[Stored data]

------------------------------------------------------------------------

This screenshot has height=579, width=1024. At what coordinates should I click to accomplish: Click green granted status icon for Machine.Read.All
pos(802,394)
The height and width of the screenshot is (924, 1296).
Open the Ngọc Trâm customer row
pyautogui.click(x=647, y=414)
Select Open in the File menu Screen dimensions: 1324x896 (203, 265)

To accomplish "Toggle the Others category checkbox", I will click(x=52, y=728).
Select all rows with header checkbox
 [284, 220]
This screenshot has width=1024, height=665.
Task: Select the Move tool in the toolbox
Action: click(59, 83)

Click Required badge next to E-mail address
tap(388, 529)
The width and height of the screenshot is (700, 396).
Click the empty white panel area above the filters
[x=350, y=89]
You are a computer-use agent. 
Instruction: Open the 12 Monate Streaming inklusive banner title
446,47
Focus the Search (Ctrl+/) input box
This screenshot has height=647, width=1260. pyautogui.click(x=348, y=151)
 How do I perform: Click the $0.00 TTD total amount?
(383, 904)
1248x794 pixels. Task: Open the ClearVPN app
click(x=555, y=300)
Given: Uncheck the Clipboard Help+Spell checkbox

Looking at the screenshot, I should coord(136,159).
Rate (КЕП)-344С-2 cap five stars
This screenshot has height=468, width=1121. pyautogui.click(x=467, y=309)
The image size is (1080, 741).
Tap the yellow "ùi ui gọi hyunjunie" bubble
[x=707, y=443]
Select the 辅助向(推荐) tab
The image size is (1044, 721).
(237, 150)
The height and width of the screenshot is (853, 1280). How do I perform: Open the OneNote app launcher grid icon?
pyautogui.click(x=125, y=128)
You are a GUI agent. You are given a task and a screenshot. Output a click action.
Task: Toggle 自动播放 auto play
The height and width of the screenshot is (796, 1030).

------------------------------------------------------------------------

• **ABOUT THIS TASK**
Please copy, exactly and with nothing else, the lines above beginning at the line that has "Click the empty" and ending with the line that has "Select the 辅助向(推荐) tab".

• **REPLY TO THE EXERCISE**
Click the empty white panel area above the filters
[x=350, y=89]
You are a computer-use agent. 
Instruction: Open the 12 Monate Streaming inklusive banner title
446,47
Focus the Search (Ctrl+/) input box
This screenshot has height=647, width=1260. pyautogui.click(x=348, y=151)
 How do I perform: Click the $0.00 TTD total amount?
(383, 904)
1248x794 pixels. Task: Open the ClearVPN app
click(x=555, y=300)
Given: Uncheck the Clipboard Help+Spell checkbox

Looking at the screenshot, I should coord(136,159).
Rate (КЕП)-344С-2 cap five stars
This screenshot has height=468, width=1121. pyautogui.click(x=467, y=309)
The image size is (1080, 741).
Tap the yellow "ùi ui gọi hyunjunie" bubble
[x=707, y=443]
Select the 辅助向(推荐) tab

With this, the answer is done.